HE WILL BECOME AFFECTIONATE WITH YOU FOR SURE, HE NEEDS A PARTNER.
JUST DON'T LET HIM HARASS YOU. LOL


----------



## Jay3 (May 4, 2008)

Quazar said:


> I wonder if she was actually maybe unwell ?
> Lack of wanting to mate, and no eggs ?
> Maybe the male sensed this and thats why he turned on her ?


Mates don't normally do that though.


----------



## Lefty07 (Dec 30, 2009)

*Taming*

I think your single dove will become friendlier over time. Once his hormones calm down he will be looking for a friend and you can be there for him. Try hand-feeding him treat food when you let him out and just hanging out in the room with him. 

If you ever can't provide him ernough time, consider a second dove in another cage - but let them out together during playtime.


----------



## LuaMoon (Feb 22, 2012)

Dear "Krys"

If it's any consolation, I just separated my birds right now and I probably wouldn't have done it if I hadn't read this thread.

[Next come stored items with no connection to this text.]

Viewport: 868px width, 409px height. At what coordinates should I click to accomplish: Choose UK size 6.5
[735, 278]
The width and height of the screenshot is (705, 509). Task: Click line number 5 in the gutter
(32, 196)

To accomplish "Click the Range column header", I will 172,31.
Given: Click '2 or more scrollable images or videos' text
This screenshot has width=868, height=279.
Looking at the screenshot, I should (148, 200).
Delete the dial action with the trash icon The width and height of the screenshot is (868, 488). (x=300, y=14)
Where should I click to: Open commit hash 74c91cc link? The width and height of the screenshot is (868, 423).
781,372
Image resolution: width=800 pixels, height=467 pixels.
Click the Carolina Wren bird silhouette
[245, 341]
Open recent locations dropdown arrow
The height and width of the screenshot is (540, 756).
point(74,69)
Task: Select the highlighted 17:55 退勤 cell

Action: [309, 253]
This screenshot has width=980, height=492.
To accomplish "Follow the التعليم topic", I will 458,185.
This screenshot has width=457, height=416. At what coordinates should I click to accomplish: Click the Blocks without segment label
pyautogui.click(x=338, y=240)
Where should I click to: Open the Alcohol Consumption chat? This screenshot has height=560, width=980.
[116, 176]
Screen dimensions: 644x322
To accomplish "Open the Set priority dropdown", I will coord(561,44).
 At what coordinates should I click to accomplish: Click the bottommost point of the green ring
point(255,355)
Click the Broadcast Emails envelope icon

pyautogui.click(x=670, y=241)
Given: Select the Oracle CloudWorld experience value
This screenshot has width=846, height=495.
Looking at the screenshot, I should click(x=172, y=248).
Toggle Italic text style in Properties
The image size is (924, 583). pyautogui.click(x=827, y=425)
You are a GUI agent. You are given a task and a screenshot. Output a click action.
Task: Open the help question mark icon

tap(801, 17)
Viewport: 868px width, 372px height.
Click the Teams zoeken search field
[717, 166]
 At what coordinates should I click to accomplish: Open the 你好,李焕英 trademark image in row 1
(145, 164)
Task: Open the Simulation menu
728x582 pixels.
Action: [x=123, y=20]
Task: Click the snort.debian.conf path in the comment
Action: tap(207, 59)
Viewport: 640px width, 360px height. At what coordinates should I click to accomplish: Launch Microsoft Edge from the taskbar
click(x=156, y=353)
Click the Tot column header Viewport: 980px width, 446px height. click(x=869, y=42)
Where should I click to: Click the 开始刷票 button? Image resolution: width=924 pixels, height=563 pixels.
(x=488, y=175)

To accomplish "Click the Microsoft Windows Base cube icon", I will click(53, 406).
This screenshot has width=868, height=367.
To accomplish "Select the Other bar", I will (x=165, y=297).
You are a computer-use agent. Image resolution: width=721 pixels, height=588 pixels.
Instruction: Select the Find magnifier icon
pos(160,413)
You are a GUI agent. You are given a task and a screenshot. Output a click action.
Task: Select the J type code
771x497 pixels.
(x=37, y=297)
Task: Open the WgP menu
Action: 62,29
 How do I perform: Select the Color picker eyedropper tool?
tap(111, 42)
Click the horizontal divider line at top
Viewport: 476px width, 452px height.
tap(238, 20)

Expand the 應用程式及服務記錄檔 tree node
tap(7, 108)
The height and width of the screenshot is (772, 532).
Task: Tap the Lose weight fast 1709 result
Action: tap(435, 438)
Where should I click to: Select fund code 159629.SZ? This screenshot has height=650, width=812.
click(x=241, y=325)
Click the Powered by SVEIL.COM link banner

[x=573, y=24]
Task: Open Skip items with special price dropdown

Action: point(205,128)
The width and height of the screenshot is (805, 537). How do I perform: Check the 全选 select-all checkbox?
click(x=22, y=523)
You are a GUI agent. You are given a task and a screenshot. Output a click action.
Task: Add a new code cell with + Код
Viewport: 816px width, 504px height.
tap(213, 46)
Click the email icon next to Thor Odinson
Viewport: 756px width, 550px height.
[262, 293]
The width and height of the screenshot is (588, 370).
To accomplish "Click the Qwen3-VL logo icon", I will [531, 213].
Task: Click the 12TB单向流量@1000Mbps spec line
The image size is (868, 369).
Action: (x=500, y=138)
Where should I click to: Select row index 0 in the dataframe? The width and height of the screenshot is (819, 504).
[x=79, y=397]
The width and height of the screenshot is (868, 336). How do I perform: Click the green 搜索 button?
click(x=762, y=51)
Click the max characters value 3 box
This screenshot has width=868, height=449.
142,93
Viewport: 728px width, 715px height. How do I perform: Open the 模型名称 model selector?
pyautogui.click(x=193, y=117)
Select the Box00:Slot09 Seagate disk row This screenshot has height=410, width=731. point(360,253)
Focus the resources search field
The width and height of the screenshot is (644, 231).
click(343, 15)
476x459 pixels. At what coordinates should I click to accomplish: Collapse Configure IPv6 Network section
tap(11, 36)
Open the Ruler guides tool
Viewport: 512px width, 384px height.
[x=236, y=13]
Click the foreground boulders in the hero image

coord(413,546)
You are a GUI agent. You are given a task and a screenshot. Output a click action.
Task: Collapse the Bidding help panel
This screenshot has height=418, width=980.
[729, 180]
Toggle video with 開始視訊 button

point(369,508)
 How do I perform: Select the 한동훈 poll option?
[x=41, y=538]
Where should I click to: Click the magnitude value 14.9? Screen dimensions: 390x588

I have two doves, and the male (Chicken) has a very bad inoperable tumor. He will probably not be with us much longer. 

Just today, the healthier, stronger female started bullying him every time he leaves his nest to try to eat or drink. So, all day today, I've been taking the girl out, letting Chicken eat, and then putting her back in when he went back to his nest. 

Like you, I didn't want to separate them anymore because I figured they might want to be together and I didn't want Chicken to be lonely during his final days.

Then I read this thread and decided, even though Chicken is going to be put to sleep soon, I certainly wouldn't want him to starve to death while he still has the incentive to eat and drink, so I put the second cage back together.

So, if that is any consolation, you probably just saved my dove from dying a horrible death (rather than a humane one!)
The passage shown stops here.